Nearly 50 years ago the same was true with pregnancy testing. Early advertisements for at-home pregnancy tests argued that women have “the right to know” if they were pregnant “with the least possible fuss and bother in the least possible time.” This should also apply to drinking water quality.

Because the current water safety tests are still cumbersome to use for most people, the goal is to make them as easy to use as a pregnancy test so that they can be easily deployed in homes, day care centers and schools.

As professors at Northwestern University who research how to ensure water security for all, we are working on democratizing water testing by developing a new kind of test for drinking water that is rapid, cheap and accurate; and on quantifying water insecurity globally.

The intention is to implement this new water test into a format that nonscientists can easily use; one that is affordable and gives results within an hour for those who need them most. The technology is far from ready to sell; there is still much work to do to ensure that the lead tests are maximally user friendly.

These tests are different because they harness the power of naturally occurring sensors from biology. Using tools from the nascent field of synthetic biology, the sensors can be programmed to change color when a target chemical is present in water.

Because these sensors work outside of cells, they can be freeze-dried into tiny white clumps that are shelf-stable. These sensors are ready to indicate water contamination with only a drop of water, so there is no need for any complicated laboratory equipment to use them.

These tests can be used to quickly detect lead, copper, arsenic and fluoride in water, with more analytes on the horizon. Northwestern and a spinoff company one of us co-founded are partnering to detect COVID-19 in sewage.

Potential uses include lead testing for the millions of Americans who live in areas with a lead service line piping water from the city into their homes. This is important as many children are unknowingly exposed to the lifelong harms of lead toxicity.

Arsenic tests will be valuable for the millions worldwide who face naturally occurring arsenic in their groundwater. Tests for E. coli would be useful in emergency situations, such as the millions in Texas living with boil water notices in February or those in Mississippi recently facing daily water crises.

To be sure, most drinking water in the United States is safe. Municipal water treatment plants mostly do a great job testing for and treating standard contaminants, like E. coli, but sometimes this isn’t enough. For example, the Environmental Protection Agency has identified more than 100 “contaminants of emerging concern” that are potentially harmful pollutants, most of which are not screened for at all.

Contaminants can also be introduced after the water leaves the treatment plant, such as when there are lead service lines leading from the city supply into homes, as is the case for many residences in Washington, D.C., and Chicago. Additionally, 42 million Americans rely on well water, which is almost never untested.

For these reasons, it is important to understand the quality of water before drinking it to know if filtration is needed, and if so, the type of filter to use.

The field of rapid water diagnostics is in its early stages, but holds much promise for democratizing knowledge about the safety of a substance integral to health and well-being in the U.S. and globally.
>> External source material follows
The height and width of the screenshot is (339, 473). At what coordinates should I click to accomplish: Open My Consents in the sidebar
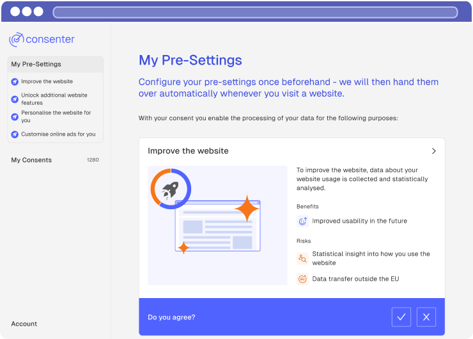click(x=31, y=160)
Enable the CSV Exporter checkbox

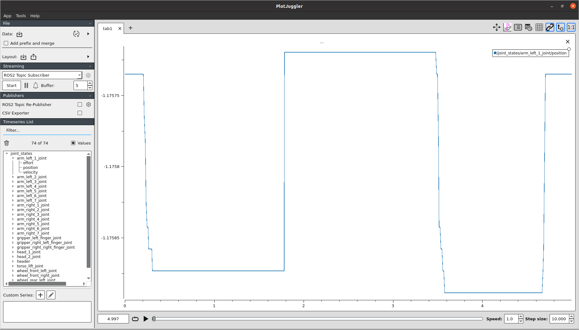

With knowledge comes power, and change; empirical evidence of lead contamination in Flint, Mich., was key for bringing the injustices there to global attention.

Global water quality has been jeopardized by a range of catastrophes both invisible and unmissable: failing infrastructure, massive fires, sewage overflows, agricultural runoff and forever chemicals sprayed in unexpected places.

Given the very real risks of drinking contaminated water, accurate knowledge about water quality is imperative for both action and advocacy. This necessitates cheap, fast and reliable methods of at-home testing that everyone can use.